Syntactic control of lexical activation during speech production - Resubmission - 1

Project Summary/Abstract Language is a defining feature of being human. No other animal has the ability to systematically order words or signs so as to communicate complex thoughts, nor does such complex communication play nearly as central a role in other species. According to the NIDCD, roughly 1 million people in the United States have some form of

aphasia, or loss of linguistic ability. The consequences are devastating for individuals and families. The power of language derives from a unique evolutionary development: syntax, the abstract rules that allow us to combine finite words into infinitely many possible strings. Without syntax, communication is painstaking and

error-prone. Despite its centrality, little remains known about its neural instantiation. Previous research has attempted to experimentally isolate syntax so as to localize it in the brain, but this approach has produced mixed and inconsistent results.
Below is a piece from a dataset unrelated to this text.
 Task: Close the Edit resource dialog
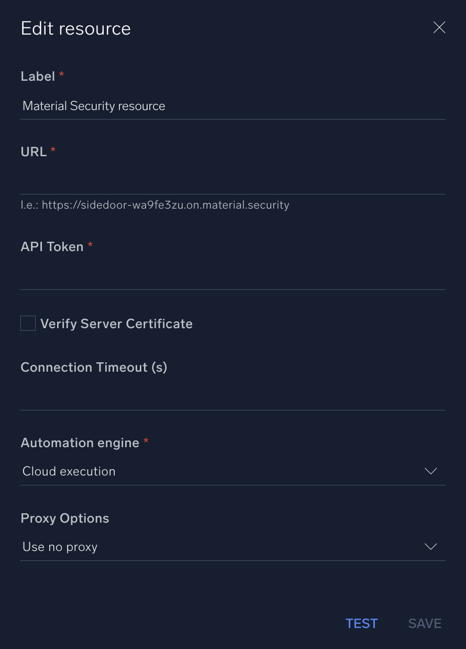pos(439,27)
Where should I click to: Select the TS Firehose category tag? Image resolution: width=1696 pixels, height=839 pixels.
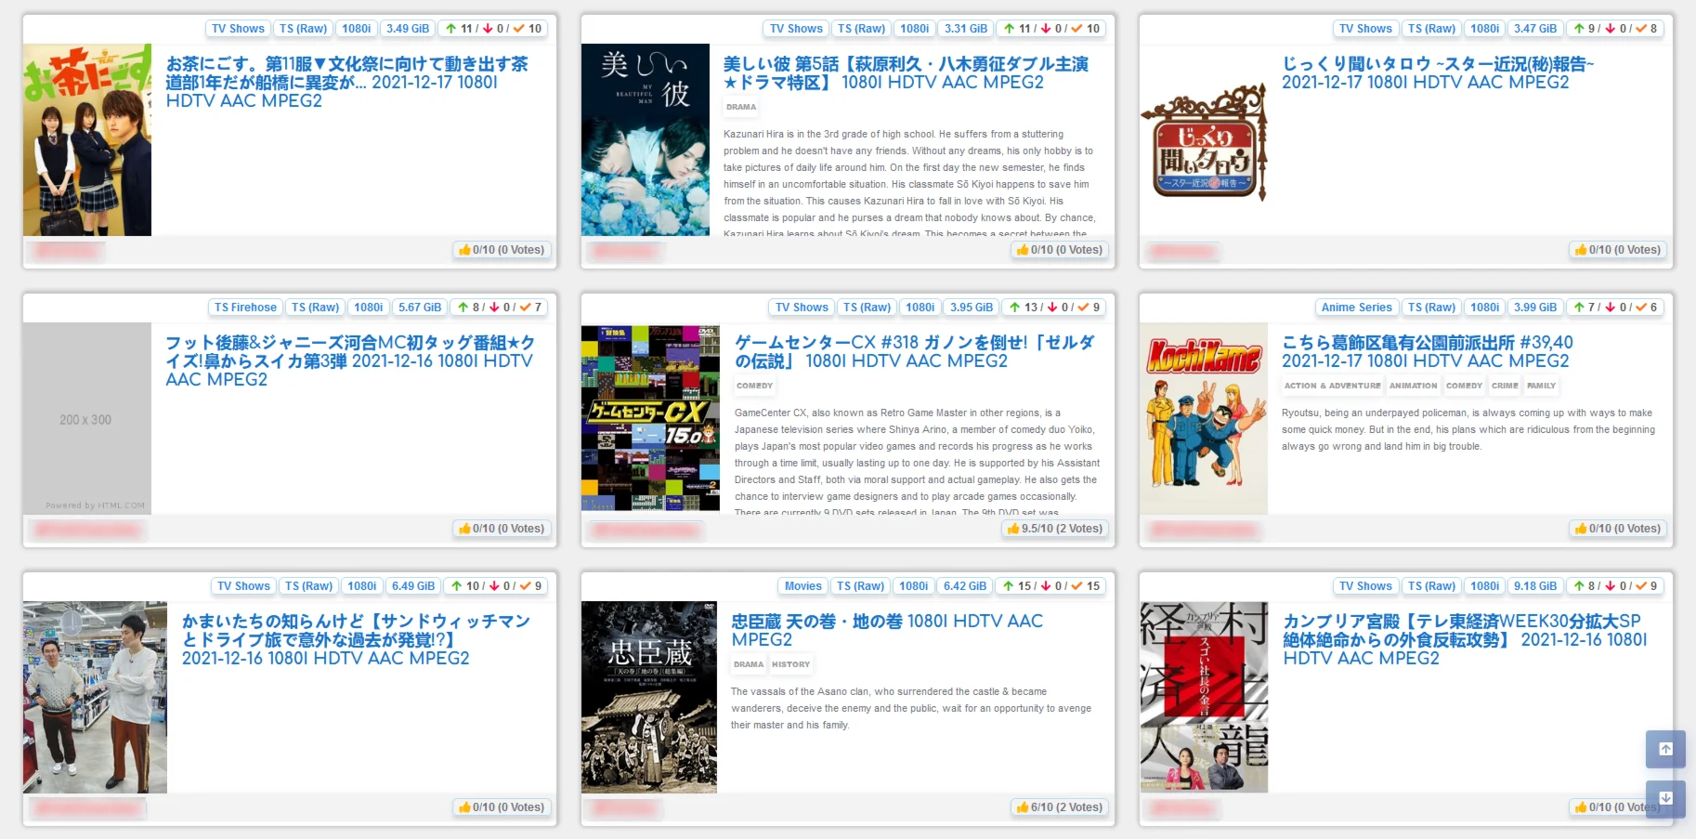(x=245, y=308)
We take a novel approach, using electrocorticography (ECoG) to investigate a well-

defined component of syntax: sequencing, or selecting words in an order determined by syntax. A main impediment to progress in understanding syntax at the neural level is a granularity mismatch problem. Neuroscience tends to deal in broader conceptual distinctions, as evidenced by experimental manipulations that

attempt to isolate all of syntax. However, psycholinguistic models tend to be much finer grained, portraying syntactic abilities as a conglomerate of processes and representations rather than a monolithic entity that can be turned on or off. Here, we leverage computationally explicit models to make linking hypotheses between

cognitive processes and commensurate neural mechanisms. For instance, sequencing critically relies on a binding mechanism for linking particular words to positions in a syntactic tree. The central hypothesis of this proposal is that binding between syntax and words is instantiated as neural synchrony between regions encoding

syntax and those encoding words. Our approach has a number of strengths. (1) As ECoG is largely insensitive to production artifacts, we will employ a production paradigm, allowing us to more clearly isolate particular syntactic processes than traditional comprehension studies. (2) ECoG has unparalleled spatial and temporal resolution. (3) Our research draws not

only from findings in neuroscience, but from computationally explicit psycholinguistic models, allowing us to test hypotheses that have a high probability of being at least partially correct. This project leverages the applicant’s expertise in linguistics and cognitive psychology, and complements this

background with additional training in neuroscience and signal processing. The applicant will be embedded in a world-class research and clinical environment, with dedicated mentors who are leading experts in ECoG and the neurobiology of language. The findings will deepen our understanding of normally functioning communication,

in line with the NIDCD’s first priority area, by shedding light on the mechanisms affected in word order deficits, which are common in a range of disorders including aphasia and specific language impairment.